Role of surgery for odontoid synchondrosis fractures
The first line treatment for most odontoid synchondrosis fractures is often external immobilization6,11,15). Approximately 96% fusion rate is expected with external immobilization alone6). However, surgery does have a role in selected patients with odontoid synchondrosis fractures7). Generally, surgery is an option in patients who fail conservative treatment. Recent literature shows that certain characteristics of odontoid synchondrosis fractures are associated with high failure rate with external immobilization alone7). Fulkerson et al.7) reported that a significant displacement of the odontoid of 11% to 100%, angulation of greater than 30 degrees, clinical evidence of upper cervical spinal cord injury were indications for surgical intervention.

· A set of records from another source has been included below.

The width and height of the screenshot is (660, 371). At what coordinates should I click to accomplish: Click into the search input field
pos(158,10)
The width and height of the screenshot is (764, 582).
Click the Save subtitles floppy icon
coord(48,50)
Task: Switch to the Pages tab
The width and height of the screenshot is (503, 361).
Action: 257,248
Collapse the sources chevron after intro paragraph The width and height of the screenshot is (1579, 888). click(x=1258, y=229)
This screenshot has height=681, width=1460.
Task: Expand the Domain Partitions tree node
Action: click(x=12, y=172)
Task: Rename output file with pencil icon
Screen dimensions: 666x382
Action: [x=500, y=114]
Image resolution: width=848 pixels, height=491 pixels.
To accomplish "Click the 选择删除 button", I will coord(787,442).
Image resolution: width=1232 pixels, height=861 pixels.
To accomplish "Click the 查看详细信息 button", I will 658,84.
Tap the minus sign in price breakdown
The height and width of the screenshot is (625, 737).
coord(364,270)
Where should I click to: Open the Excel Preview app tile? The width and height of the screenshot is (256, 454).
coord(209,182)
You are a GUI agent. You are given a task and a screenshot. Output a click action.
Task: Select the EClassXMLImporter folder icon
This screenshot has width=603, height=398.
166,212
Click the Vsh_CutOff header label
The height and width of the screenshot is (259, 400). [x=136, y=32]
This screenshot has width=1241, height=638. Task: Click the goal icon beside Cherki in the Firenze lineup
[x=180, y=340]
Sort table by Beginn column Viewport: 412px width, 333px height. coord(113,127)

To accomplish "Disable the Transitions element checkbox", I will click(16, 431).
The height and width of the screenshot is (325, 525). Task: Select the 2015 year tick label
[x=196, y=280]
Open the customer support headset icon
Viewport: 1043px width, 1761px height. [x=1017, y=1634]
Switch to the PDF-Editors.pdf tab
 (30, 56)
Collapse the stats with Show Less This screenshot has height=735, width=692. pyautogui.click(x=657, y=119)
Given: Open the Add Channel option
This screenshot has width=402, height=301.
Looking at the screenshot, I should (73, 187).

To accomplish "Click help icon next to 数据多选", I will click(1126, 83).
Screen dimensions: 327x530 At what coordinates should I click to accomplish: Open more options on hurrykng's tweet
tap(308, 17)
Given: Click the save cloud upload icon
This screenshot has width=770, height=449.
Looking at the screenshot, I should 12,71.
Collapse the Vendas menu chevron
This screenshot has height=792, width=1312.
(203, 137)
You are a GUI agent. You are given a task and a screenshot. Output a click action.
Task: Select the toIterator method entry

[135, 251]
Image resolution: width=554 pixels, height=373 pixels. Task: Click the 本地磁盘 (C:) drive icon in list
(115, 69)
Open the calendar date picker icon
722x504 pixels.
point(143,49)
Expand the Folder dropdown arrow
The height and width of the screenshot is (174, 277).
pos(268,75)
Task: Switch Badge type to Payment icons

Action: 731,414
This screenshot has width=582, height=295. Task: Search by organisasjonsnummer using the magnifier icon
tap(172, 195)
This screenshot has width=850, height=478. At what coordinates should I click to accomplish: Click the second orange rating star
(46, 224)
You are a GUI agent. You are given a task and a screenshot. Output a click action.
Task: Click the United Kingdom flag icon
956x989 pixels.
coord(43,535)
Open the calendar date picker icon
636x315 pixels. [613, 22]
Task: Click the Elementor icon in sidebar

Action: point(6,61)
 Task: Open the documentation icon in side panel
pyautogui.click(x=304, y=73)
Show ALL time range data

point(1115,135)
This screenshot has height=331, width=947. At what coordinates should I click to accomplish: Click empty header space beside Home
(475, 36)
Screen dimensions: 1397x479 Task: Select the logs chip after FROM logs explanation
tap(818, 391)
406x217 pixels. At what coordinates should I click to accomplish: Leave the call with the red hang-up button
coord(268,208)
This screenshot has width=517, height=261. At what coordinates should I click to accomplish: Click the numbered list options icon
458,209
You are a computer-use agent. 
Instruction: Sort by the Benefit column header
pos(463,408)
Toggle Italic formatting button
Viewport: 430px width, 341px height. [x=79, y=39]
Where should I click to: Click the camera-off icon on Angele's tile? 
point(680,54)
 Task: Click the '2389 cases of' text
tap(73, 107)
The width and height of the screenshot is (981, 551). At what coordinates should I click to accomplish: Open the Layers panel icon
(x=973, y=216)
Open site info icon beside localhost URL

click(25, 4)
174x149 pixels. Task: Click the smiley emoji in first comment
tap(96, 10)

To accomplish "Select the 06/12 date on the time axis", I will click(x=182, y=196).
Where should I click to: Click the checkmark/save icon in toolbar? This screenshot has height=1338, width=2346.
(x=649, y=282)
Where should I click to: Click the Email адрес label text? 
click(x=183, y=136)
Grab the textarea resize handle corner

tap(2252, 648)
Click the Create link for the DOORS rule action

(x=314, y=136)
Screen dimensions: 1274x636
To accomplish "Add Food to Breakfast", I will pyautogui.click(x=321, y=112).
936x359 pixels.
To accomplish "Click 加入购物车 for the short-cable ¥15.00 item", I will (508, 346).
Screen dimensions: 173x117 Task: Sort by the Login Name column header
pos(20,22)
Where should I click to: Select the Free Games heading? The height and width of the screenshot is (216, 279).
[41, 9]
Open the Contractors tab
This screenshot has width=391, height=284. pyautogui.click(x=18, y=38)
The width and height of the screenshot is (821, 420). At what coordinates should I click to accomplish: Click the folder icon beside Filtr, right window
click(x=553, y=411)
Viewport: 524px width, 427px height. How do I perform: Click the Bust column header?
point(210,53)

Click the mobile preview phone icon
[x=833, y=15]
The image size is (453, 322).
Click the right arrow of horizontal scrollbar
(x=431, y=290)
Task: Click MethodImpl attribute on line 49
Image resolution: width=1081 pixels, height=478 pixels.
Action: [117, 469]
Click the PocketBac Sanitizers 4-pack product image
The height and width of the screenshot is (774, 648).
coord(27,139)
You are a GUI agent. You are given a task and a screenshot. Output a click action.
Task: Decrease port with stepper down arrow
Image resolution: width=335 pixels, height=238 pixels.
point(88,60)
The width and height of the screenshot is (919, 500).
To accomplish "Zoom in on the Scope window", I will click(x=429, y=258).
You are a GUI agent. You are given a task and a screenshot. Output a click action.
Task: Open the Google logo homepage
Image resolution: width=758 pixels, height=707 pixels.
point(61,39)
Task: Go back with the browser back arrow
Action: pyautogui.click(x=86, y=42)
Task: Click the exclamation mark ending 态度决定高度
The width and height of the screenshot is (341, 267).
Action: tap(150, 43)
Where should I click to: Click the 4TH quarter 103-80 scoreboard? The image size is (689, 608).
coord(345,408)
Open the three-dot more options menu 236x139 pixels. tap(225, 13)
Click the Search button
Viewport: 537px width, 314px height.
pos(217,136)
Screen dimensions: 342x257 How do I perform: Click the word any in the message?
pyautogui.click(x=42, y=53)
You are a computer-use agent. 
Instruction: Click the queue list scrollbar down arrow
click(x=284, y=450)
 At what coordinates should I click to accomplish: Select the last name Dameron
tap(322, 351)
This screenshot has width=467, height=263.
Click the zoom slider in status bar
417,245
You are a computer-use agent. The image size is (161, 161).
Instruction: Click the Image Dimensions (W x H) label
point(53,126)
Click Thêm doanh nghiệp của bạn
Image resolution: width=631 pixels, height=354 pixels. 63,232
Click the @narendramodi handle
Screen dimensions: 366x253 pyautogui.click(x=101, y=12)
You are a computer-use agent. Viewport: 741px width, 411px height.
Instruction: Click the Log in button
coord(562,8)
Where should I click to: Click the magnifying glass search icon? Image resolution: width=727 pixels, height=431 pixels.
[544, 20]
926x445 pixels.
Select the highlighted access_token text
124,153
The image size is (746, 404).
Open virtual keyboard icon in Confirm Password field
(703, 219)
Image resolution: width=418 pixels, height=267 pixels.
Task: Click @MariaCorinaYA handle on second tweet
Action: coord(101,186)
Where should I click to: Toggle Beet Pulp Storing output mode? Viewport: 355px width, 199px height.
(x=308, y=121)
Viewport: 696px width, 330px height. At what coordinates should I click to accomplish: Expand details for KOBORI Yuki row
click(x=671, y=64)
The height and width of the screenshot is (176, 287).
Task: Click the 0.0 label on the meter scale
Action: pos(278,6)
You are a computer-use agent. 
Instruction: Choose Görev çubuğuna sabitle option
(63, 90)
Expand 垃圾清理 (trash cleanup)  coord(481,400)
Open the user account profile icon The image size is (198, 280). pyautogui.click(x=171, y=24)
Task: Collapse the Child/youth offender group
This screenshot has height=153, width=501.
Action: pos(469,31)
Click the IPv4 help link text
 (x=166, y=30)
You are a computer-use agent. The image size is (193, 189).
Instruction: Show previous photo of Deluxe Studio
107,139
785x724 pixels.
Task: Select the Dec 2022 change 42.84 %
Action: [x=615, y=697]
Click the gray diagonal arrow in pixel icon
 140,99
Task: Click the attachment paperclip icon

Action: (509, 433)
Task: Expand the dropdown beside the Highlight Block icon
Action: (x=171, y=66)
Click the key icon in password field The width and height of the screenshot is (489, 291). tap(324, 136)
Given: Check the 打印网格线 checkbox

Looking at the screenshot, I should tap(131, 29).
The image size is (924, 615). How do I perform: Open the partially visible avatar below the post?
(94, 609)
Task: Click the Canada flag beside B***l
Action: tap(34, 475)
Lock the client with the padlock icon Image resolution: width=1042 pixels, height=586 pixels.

In our patient, there was posterior displacement of the odontoid of more than 11% with clinical as well as radiological evidence of upper cervical cord injury and hence our patient had the necessary indications for surgical fixation. The fact that our patient showed significant improvement with surgical treatment indicates that in selected patients with odontoid synchondrotic fractures surgical fixation with C1 lateral mass screws and C2 pars screws is a viable option. In our patient, motion-preserving anterior odontoid screw fixation was not chosen because the fracture fragments were displaced and there was radiological suspicion of transverse ligament injury both of which are indications for posterior C1-2 fixation. Hence, posterior instrumentation of C1-2 was chosen with good results clinically and radiologically.